と言うより、リゼットが猫をどのように愛でるのかを知ってしまった以上、リゼットに可愛がられる役目を他の猫に譲るわけにはいかなくなった。もしリゼットが他の猫に同じことをしている場面を目撃してしまったら、嫉妬でどうにかなる自信がある。
それに……。
「アル、今日も気持ちよくしてあげるわね」
リゼットの指が耳の付け根の辺りを優しく撫でる。
こうしてリゼットに撫でられるのは、正直なところ非常に心地いいのだ。
黒猫に対する愛情が込められているからだろうか、リゼットに撫でられて気持ちよくなるほど、リゼットを愛おしく思う気持ちも増していく。
だから、やり直しの初夜以来、ほとんど毎晩リゼットを愛しているアルベールだけれど、黒猫として可愛がられた日には特に愛が深くなってしまうのは、仕方のないことだと思うのだ。
耳の付け根をこしょこしょしていたリゼットの指は、首の横を通り喉へと、流れるように場所を変えていく。
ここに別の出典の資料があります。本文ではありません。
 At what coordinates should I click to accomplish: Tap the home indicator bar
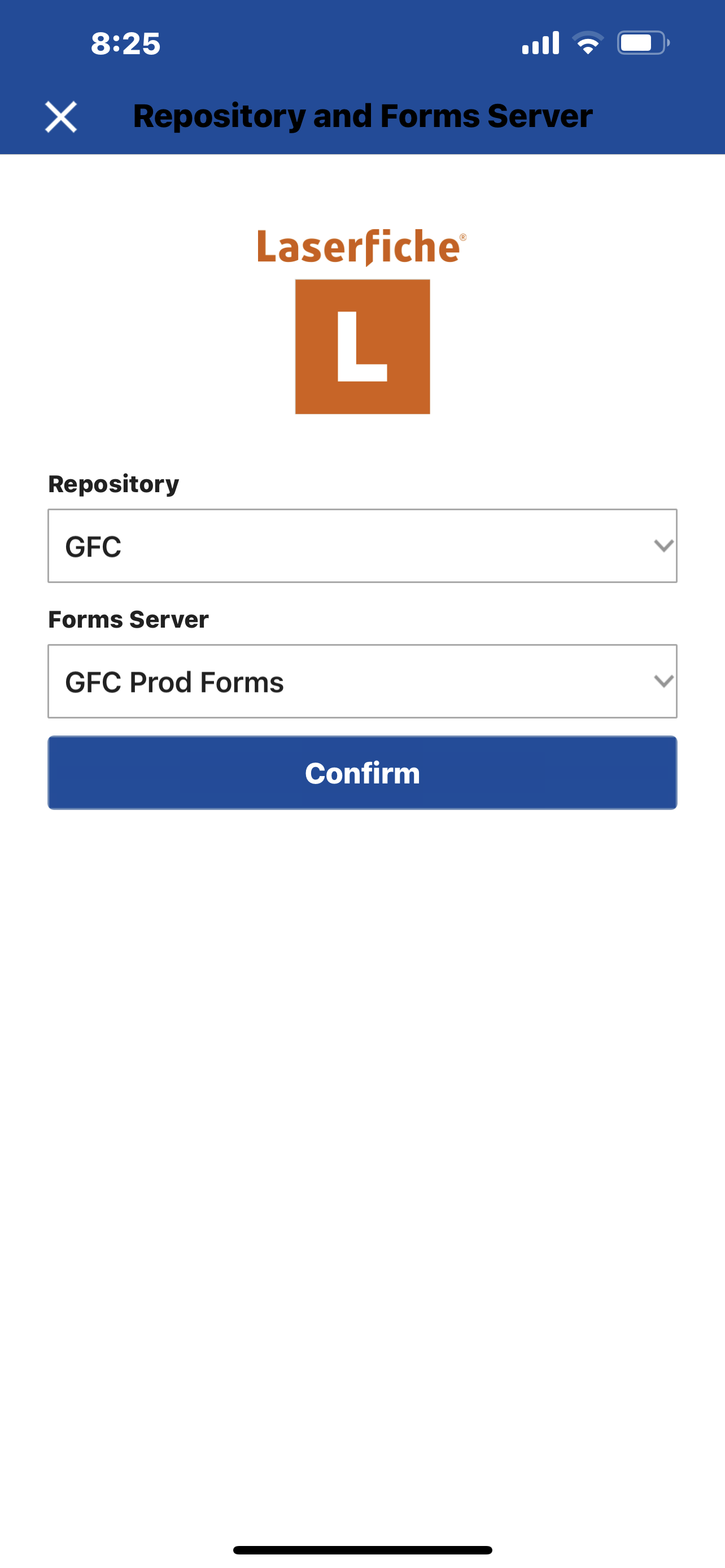click(x=362, y=1550)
あまりの気持ちよさに思わずころりんと仰向けに転がってしまい、ハッと目を見開くと、リゼットが女神のような悪魔のような微笑みで黒猫を見つめていた。
「アル……」
うっとりと上気した顔が黒猫の腹に近づいてくる。
「すぅぅぅぅぅ…………はぁぁぁぁぁ…………」
黒猫の腹に顔を埋めたまま深い呼吸を繰り返すリゼット。くすぐったいが、アルベールは微動だにしない。
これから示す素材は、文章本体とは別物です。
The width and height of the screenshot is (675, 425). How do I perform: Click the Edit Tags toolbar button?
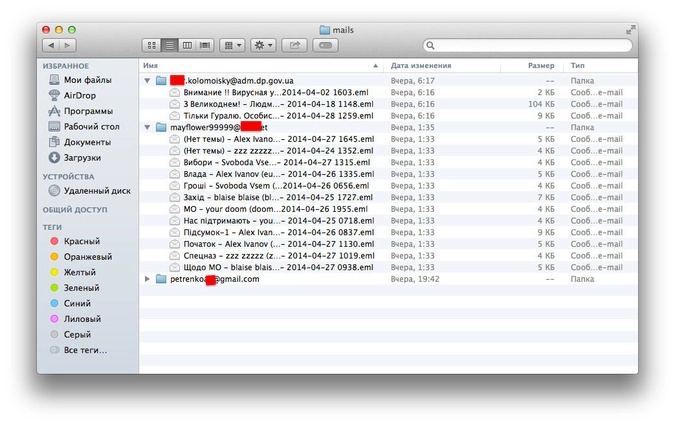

(リゼットはなぜこの行為の破廉恥さに気づかないのだろうか……)
腹を吸われながら、アルベールは遠い目になる。
(これが猫ではなく人間姿の俺だと想像してみ……いやいやいや、やめろ想像するな。想像したらメンタルが死ぬ。リゼットも一生気づかないでくれ……)
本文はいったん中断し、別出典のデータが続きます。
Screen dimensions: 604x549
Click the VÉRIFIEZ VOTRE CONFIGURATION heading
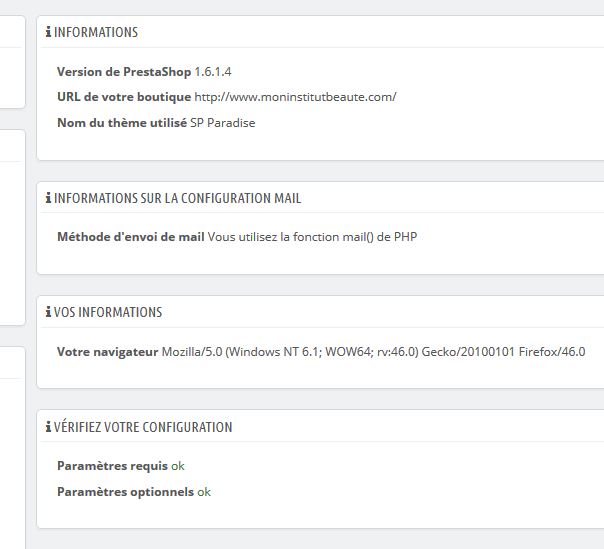click(143, 427)
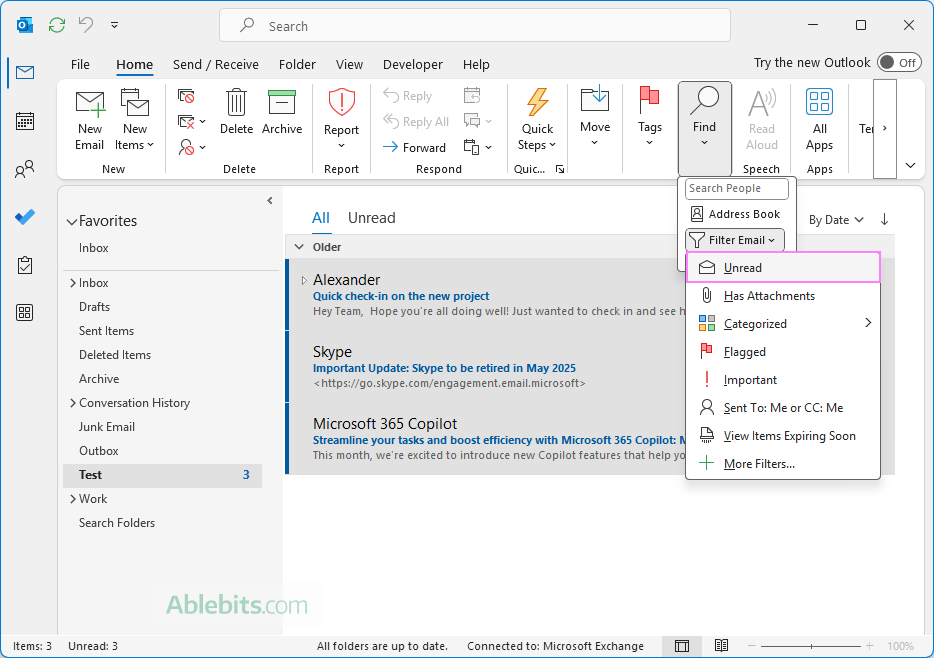This screenshot has height=658, width=934.
Task: Open Calendar from the left sidebar
Action: [25, 121]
余計な考えを頭から追い出し、せめてもの抵抗で、長い尻尾をくるんと前に回して大事なところを隠した。
「はぁ……ありがとう、アル。とっても幸せだったわ……」
ようやく顔を上げたリゼットが、頬を染めて甘い吐息を漏らす。
赤く熟れたその唇に口付けながら、今以上にリゼットを幸せな気持ちにさせるために、さて今夜はどうやって可愛がろうかと、考えを巡らせるアルベールなのだった。
〈了〉
これにて黒猫視点の番外編も完結となります。予定より長くなってしまいましたが、最後までお付き合い頂きありがとうございました!
予定していたものはひとまずここまでとなりますが、また何か思いついたら追加で書くかもしれません。